The meaningful distinction among AI platforms is whether the underlying models are healthcare-specific from the ground up or general-purpose models applied to clinical text as a secondary use case. Those two architectures behave very differently on the core task of linking clinical text to HCC conditions and validating MEAT evidence. Independent, peer-reviewed benchmarking is the right standard to hold any platform to.
HCC coding gaps are preventable with the right combination of workflows and technology
HCC coding gaps are the most common and most preventable source of RAF score inaccuracy. They do not usually reflect intentional miscoding — they reflect documentation habits, workflow gaps, and the structural difficulty of capturing complex patient conditions consistently across an entire population.
Closing them requires prospective documentation improvement, retrospective chart review, and technology that identifies where to focus both. Plans that build that combination systematically capture more of the revenue they are owed and carry less audit risk doing it.
If you are evaluating how Martlet AI supports HCC gap identification and closure across prospective and retrospective programs, see how the platform works or schedule a working session with the team.
FAQ
What is an HCC coding gap?
An HCC coding gap is a chronic condition that is clinically present in a patient's health history but missing from their risk adjustment data submission. Because HCC-eligible diagnoses must be documented in a qualifying encounter and coded correctly each year to count in the RAF score, gaps in documentation or coding result in a risk score that understates the patient's actual health complexity.
Why do HCC coding gaps occur?
Gaps happen for several reasons: chronic conditions not addressed in current-year encounters, physician documentation that is not specific enough to support the most accurate ICD-10-CM code, specialist records that never reach the coding workflow, and submission process errors that lose correctly coded diagnoses before they reach CMS. Annual recapture failure is the most common single cause.

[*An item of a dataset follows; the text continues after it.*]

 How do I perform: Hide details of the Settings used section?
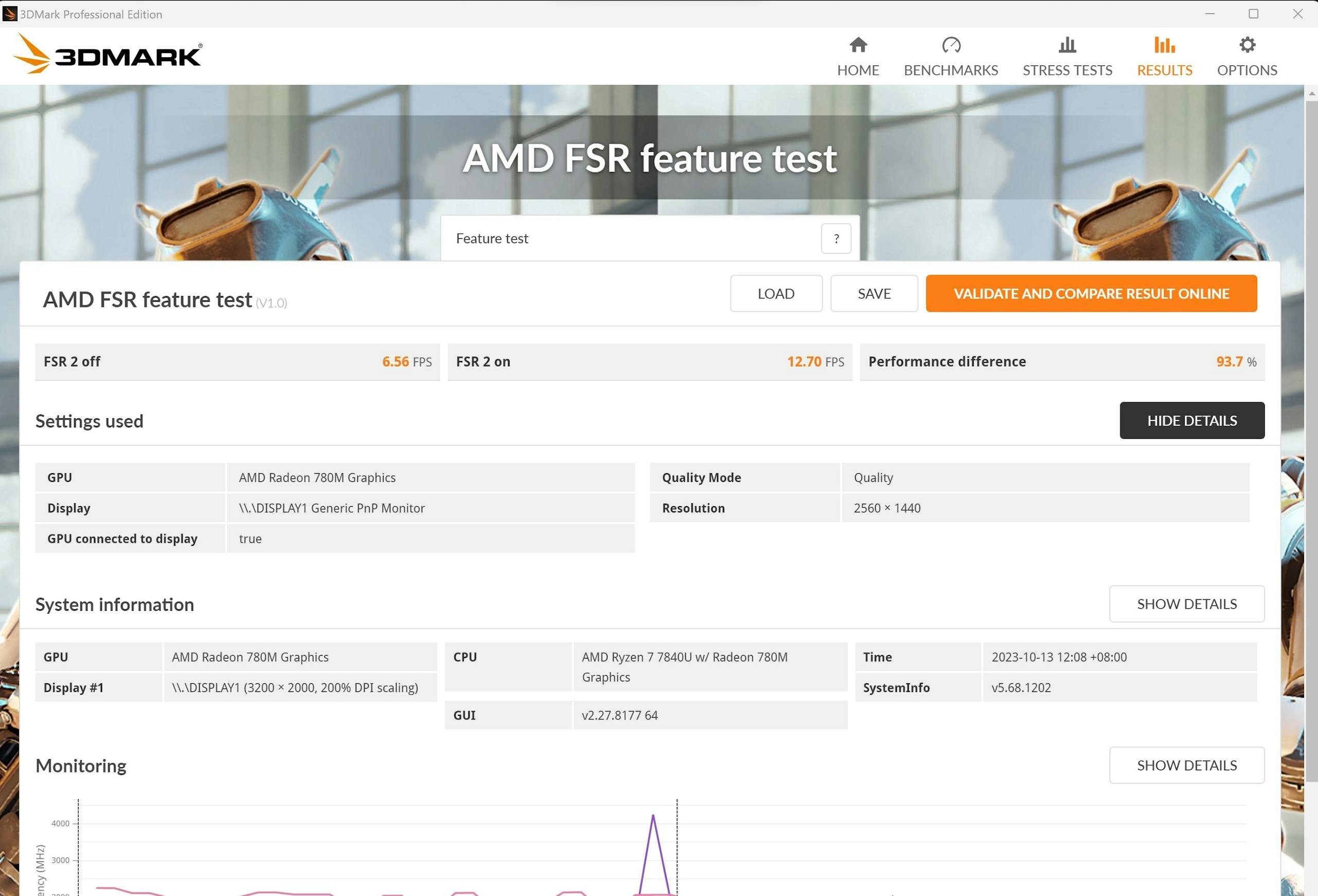point(1191,420)
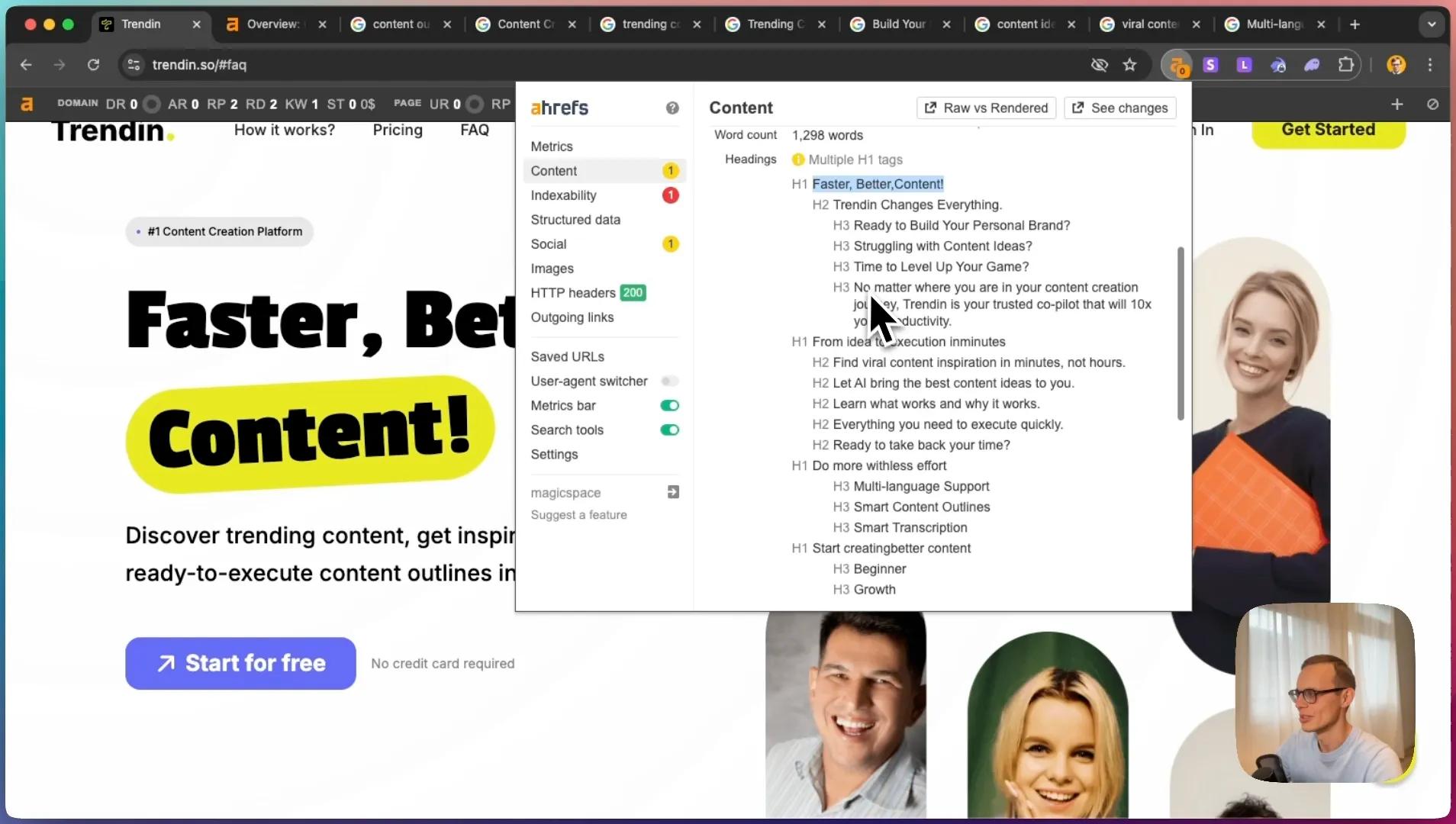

How do coding gaps affect RAF scores?
Each HCC that is not flagged in the risk adjustment submission removes its associated weight from the RAF score calculation. A missed HCC for congestive heart failure, for example, might lower a member's RAF score by 0.33 or more, which translates to several hundred dollars less per member per month in capitated payment from CMS.
How can healthcare organizations identify HCC gaps?
The most effective approach combines predictive analytics on claims and pharmacy data, retrospective chart review by certified risk adjustment coders, and clinical documentation improvement programs that work with physicians to improve specificity before or shortly after the encounter. Technology platforms using NLP can scale gap identification across large member populations more efficiently than manual review alone.
What tools help close HCC coding gaps?
Clinical NLP platforms that extract HCC-eligible diagnoses from unstructured notes, machine learning models that predict which members have the highest probability of undocumented conditions, and EHR-integrated coding alerts that surface gaps at the point of care are the primary technology tools. On the process side, provider education, pre-visit chart preparation, and structured physician query programs close gaps that technology identifies but cannot resolve without clinical input.